I have the ds3 and the e6300. My experience has been that when you are trying to push it too far, it will still boot, but it will reset to defaults. I don't see how 300fsb could be a problem though...I've got mine at 400 and it is very stable.

Lyquist
 
I have the RAM set to 4-4-4-12 manually, chipset voltages maxed, ddr voltage at +0.5 and CPU voltage at around 1.53. My chipset is also watercooled so no heat issues there ;) It could be that this particular board doesn't like to go higher than 420 or so FSB, or maybe my RAM needs more voltage to POST at that speed, who knows. I have only had the board for a week so there is definitely tweaking that can be done. I have done all the bios "tidying" stuff that the article suggests, so that's a good start. Sometimes overclocking is easy, sometimes its a challenge, I learned that on my old P4 Northwod and the 5 AMD64 chips I have owned.
 
LazyBum said:
I have the RAM set to 4-4-4-12 manually, chipset voltages maxed, ddr voltage at +0.5 and CPU voltage at around 1.53. My chipset is also watercooled so no heat issues there ;) It could be that this particular board doesn't like to go higher than 420 or so FSB, or maybe my RAM needs more voltage to POST at that speed, who knows. I have only had the board for a week so there is definitely tweaking that can be done. I have done all the bios "tidying" stuff that the article suggests, so that's a good start. Sometimes overclocking is easy, sometimes its a challenge, I learned that on my old P4 Northwod and the 5 AMD64 chips I have owned.

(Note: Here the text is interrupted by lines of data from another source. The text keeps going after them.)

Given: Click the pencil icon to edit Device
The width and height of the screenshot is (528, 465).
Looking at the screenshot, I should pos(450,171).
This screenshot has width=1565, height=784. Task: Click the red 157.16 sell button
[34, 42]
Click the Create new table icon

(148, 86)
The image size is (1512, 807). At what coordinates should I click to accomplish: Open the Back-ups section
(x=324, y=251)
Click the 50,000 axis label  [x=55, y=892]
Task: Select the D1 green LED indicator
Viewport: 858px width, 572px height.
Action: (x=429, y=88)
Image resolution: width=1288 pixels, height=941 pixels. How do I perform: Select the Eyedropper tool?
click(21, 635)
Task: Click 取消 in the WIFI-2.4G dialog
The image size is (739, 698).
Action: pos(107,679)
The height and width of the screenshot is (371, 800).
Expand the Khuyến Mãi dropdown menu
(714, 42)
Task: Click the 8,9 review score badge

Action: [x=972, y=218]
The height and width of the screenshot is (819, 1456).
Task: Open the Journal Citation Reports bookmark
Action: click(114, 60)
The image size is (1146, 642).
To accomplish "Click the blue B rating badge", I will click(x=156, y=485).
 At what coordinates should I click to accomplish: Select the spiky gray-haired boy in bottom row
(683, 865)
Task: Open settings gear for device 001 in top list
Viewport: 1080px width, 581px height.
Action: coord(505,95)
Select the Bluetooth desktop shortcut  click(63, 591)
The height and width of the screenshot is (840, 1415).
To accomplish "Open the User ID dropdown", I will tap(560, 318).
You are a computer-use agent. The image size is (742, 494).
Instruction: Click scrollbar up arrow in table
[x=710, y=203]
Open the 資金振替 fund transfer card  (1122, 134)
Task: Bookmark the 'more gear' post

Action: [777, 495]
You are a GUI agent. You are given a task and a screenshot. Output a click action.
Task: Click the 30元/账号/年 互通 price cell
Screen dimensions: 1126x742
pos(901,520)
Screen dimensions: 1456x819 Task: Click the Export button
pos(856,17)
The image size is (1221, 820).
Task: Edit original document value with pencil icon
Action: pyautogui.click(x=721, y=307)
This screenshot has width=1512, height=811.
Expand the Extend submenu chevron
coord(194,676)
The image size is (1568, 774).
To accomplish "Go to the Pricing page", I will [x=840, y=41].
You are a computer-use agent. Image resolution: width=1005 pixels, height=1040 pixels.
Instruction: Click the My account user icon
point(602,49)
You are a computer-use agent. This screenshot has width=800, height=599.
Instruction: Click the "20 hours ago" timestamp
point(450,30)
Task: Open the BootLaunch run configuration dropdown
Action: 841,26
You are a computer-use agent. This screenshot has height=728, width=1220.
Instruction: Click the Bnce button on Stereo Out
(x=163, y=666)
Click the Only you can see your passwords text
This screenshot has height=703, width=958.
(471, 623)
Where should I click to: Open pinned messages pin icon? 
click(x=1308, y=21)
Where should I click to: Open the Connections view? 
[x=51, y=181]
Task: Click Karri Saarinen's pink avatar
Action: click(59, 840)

set your ram to 5 5 5 15 and give it +1 V and you will be at 450 :)
(well you could have got bad luck on the board or the cpu but give it a shot, thats pretty high cpu voltage, I wouldnt raise it more, but I am a chicken)
 
I just came home and had the same problem. For over a week I've been running an E6300 on a DS3 Bios F4 at 2.8 (7x400) with all stock voltages. Now when I reboot it beeps about 8 times in a row real quick and resets my settings. I rebooted a few times and all of a sudden it will keep my 2.8 setting. I'm using G.Skill PC6400 (2x1GB).
 
i had some problems like that but got the computer stable at 400x7 on my DS3. try updating the bios to F6a and running +.1vPCIe, +.1vFSB. and the PCI freq at 110. it works for me for 300x7 333x7 and 400x7.